Records from a collection

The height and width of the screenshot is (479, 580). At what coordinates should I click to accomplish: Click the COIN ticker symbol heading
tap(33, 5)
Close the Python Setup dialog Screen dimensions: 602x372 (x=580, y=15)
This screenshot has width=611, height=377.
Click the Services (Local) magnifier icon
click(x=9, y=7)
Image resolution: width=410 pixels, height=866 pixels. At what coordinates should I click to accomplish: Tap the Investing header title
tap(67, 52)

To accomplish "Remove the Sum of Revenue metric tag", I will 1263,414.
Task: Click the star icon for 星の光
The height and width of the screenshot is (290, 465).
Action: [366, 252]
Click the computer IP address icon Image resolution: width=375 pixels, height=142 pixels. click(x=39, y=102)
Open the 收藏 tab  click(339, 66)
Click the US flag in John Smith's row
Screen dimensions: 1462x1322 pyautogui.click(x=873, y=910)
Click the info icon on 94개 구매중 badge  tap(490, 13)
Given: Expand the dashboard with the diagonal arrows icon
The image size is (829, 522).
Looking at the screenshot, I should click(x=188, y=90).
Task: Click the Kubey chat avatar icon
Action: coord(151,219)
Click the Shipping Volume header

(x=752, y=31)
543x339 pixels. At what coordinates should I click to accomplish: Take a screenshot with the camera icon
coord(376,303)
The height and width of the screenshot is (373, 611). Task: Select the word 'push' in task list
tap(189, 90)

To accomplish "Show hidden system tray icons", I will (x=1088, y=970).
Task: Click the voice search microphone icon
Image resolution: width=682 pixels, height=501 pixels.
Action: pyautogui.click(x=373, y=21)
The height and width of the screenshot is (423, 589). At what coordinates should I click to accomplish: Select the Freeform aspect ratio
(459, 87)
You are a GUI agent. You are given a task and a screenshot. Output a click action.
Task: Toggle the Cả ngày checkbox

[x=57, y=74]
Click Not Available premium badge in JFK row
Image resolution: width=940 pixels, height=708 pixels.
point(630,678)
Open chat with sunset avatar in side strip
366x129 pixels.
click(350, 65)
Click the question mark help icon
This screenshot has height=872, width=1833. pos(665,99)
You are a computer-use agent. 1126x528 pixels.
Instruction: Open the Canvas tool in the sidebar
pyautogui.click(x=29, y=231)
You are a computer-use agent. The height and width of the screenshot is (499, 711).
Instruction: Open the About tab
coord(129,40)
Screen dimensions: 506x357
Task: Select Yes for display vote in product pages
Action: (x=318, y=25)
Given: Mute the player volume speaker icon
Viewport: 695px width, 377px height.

▶ _ASSIGNMENT_: Your task is to repeat the entries exactly.

▶ _OUTPUT BELOW_:
The height and width of the screenshot is (479, 580). At what coordinates should I click to accomplish: Click the COIN ticker symbol heading
tap(33, 5)
Close the Python Setup dialog Screen dimensions: 602x372 (x=580, y=15)
This screenshot has width=611, height=377.
Click the Services (Local) magnifier icon
click(x=9, y=7)
Image resolution: width=410 pixels, height=866 pixels. At what coordinates should I click to accomplish: Tap the Investing header title
tap(67, 52)

To accomplish "Remove the Sum of Revenue metric tag", I will 1263,414.
Task: Click the star icon for 星の光
The height and width of the screenshot is (290, 465).
Action: [366, 252]
Click the computer IP address icon Image resolution: width=375 pixels, height=142 pixels. click(x=39, y=102)
Open the 收藏 tab  click(339, 66)
Click the US flag in John Smith's row
Screen dimensions: 1462x1322 pyautogui.click(x=873, y=910)
Click the info icon on 94개 구매중 badge  tap(490, 13)
Given: Expand the dashboard with the diagonal arrows icon
The image size is (829, 522).
Looking at the screenshot, I should click(x=188, y=90).
Task: Click the Kubey chat avatar icon
Action: coord(151,219)
Click the Shipping Volume header

(x=752, y=31)
543x339 pixels. At what coordinates should I click to accomplish: Take a screenshot with the camera icon
coord(376,303)
The height and width of the screenshot is (373, 611). Task: Select the word 'push' in task list
tap(189, 90)

To accomplish "Show hidden system tray icons", I will (x=1088, y=970).
Task: Click the voice search microphone icon
Image resolution: width=682 pixels, height=501 pixels.
Action: pyautogui.click(x=373, y=21)
The height and width of the screenshot is (423, 589). At what coordinates should I click to accomplish: Select the Freeform aspect ratio
(459, 87)
You are a GUI agent. You are given a task and a screenshot. Output a click action.
Task: Toggle the Cả ngày checkbox

[x=57, y=74]
Click Not Available premium badge in JFK row
Image resolution: width=940 pixels, height=708 pixels.
point(630,678)
Open chat with sunset avatar in side strip
366x129 pixels.
click(350, 65)
Click the question mark help icon
This screenshot has height=872, width=1833. pos(665,99)
You are a computer-use agent. 1126x528 pixels.
Instruction: Open the Canvas tool in the sidebar
pyautogui.click(x=29, y=231)
You are a computer-use agent. The height and width of the screenshot is (499, 711).
Instruction: Open the About tab
coord(129,40)
Screen dimensions: 506x357
Task: Select Yes for display vote in product pages
Action: (x=318, y=25)
Given: Mute the player volume speaker icon
Viewport: 695px width, 377px height.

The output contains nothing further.